The Daylight Gate by Jeanette Winterson
My rating: 5 of 5 stars
The Daylight Gate exists at a crossroads, between fact and fiction, reality and fantasy, and prose and poetry. Jeanette Winterson uses History to spin a mediation on persecution, feminism, polyamory, power, religion and abuse.
The history she uses this time is that of the Pendle witch trials in the 1600s Britain. A group of women and men were hanged for witchcraft, and using everything from flights of fantasy to ribald humor to Grand Guignol horror, Winterson tells their tales. The main protagonist is Alice Nutter, a wealthy and independent woman who gained her wealth by creating a a unique magenta dye. She is at the center of several circles. She owns the land where the accused witches live. She also is the lover of a banished Catholic who (allegedly) tried to assassinate King James.
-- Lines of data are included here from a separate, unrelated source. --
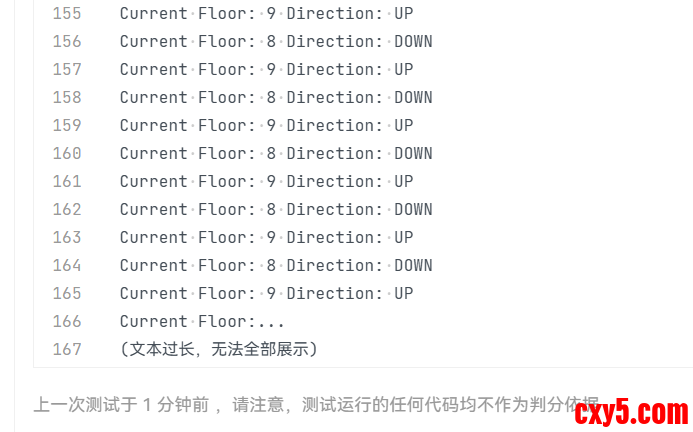This screenshot has height=432, width=693.
Task: Click the output text on line 161
Action: (266, 182)
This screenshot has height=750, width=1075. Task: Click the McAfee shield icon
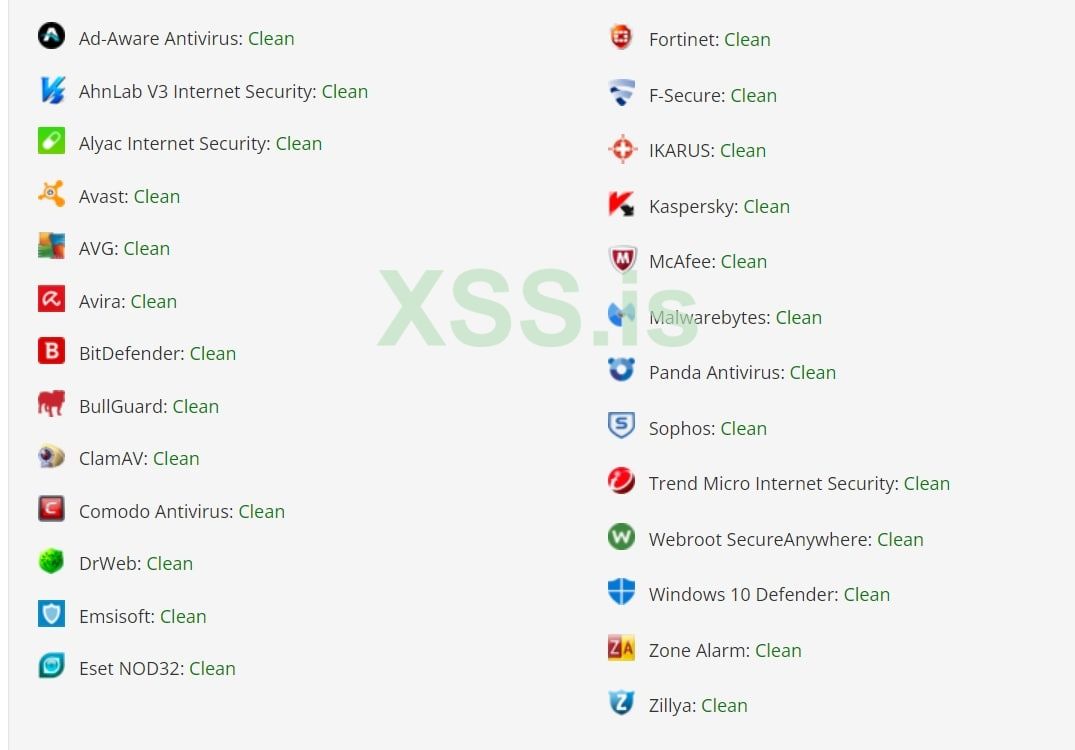click(621, 260)
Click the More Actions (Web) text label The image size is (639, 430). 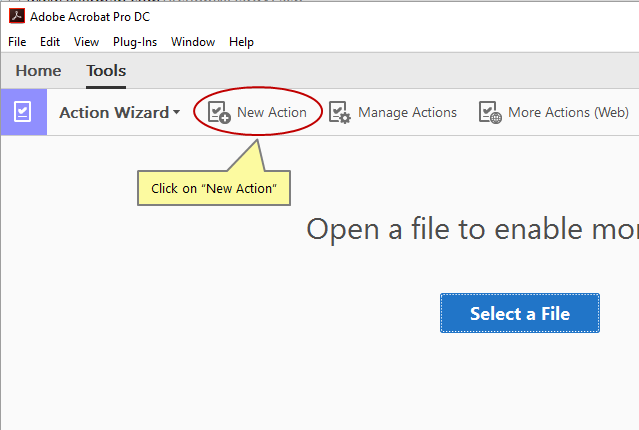point(568,112)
In the past, she worked with Queen Elizabeth’s court mathematician/magician John Dee, and through him, met her other lover, the beautiful Elizabeth Device—who is the matriarch of the accused Pendle witches. Nutter is the central piece of the kaleidoscopic text, which includes the priggish chief lawyer Thomas Potts, a cameo by Shakespeare and the points of view of the other accused people.
The real star, though, is Winterson’s marvelous prose. Each sentence sparkles with invention. Her imagery is magical, brutal, funny and terrifying—often at the same time. The story is multilayered and full of symbolism, but it is also fun. The Daylight Gate could be read as a dark gothic fantasy, a feminist parable, a lesbian fairytale or a prose poem.